Ethan took out his math book. "Apparently he left out a few."
"Well, I hope so. My work for the CIA is top secret."
He still didn't smile. "I talked to Josie this morning. She told me about your klepping-thing."
"Klepping-thing?"
"You know, how you like to steal things."
I nearly dropped my history book. "She told you I steal things?"
He shut his locker door and edged away from me. "I hope you get it all worked out with your probation officer, and um, I think you're a nice girl and everything, but I just want to be friends."
I stared at him, mouth open, his words registering like pounding nails in my head. I couldn't even think of anything to say until he was retreating down the hallway. Then I yelled, "That's not true! I don't even have a probation officer!
Several students turned around to stare at me. Ethan was not one of them.
I walked to history, fuming. I fumed through a lesson on the Declaration of Independence, and wrote a new poem for English while I wasn't fuming. Josie was not going to get away with this.
Ten
Josie
Cami was waiting for me outside the English room. Her arms were crossed tightly around her poetry book. Her lips were drawn in a thin line across her face. Apparently she and Ethan had spoken recently.

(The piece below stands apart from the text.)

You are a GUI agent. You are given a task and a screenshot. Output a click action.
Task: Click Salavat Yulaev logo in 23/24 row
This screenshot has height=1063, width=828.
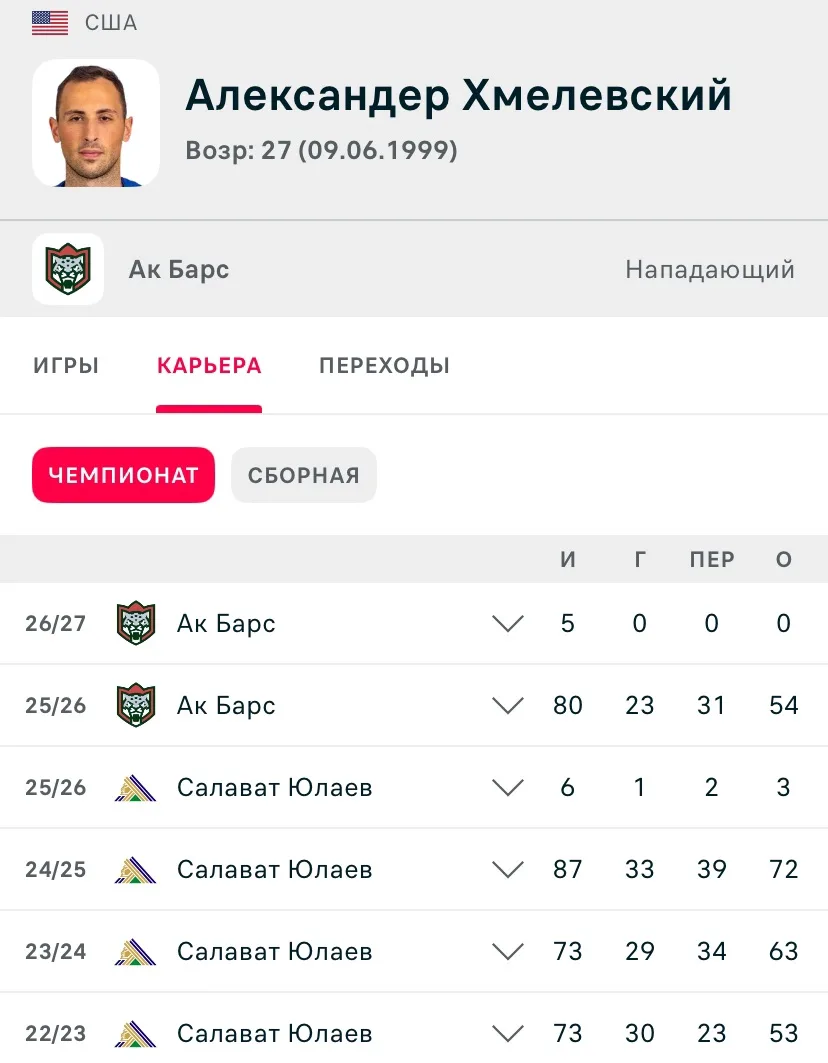136,952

She stood in front of me as I neared the door. "You're going to tell Ethan the truth."
I put one hand on my hip. "Well, I could, but telling him you steal things was kinder than telling him what a backstabbing, two-timing friend you are."
"I'm backstabbing? Me? You told him I had a probation officer!"
"And you told me you'd get Ethan to notice me. I didn't think that meant while he was your boyfriend." I walked around her and went into the classroom. I was shaking as I took my seat. I hoped no one noticed. I couldn't look Ethan in the face, so I stared at his feet and his two unmatching shoes.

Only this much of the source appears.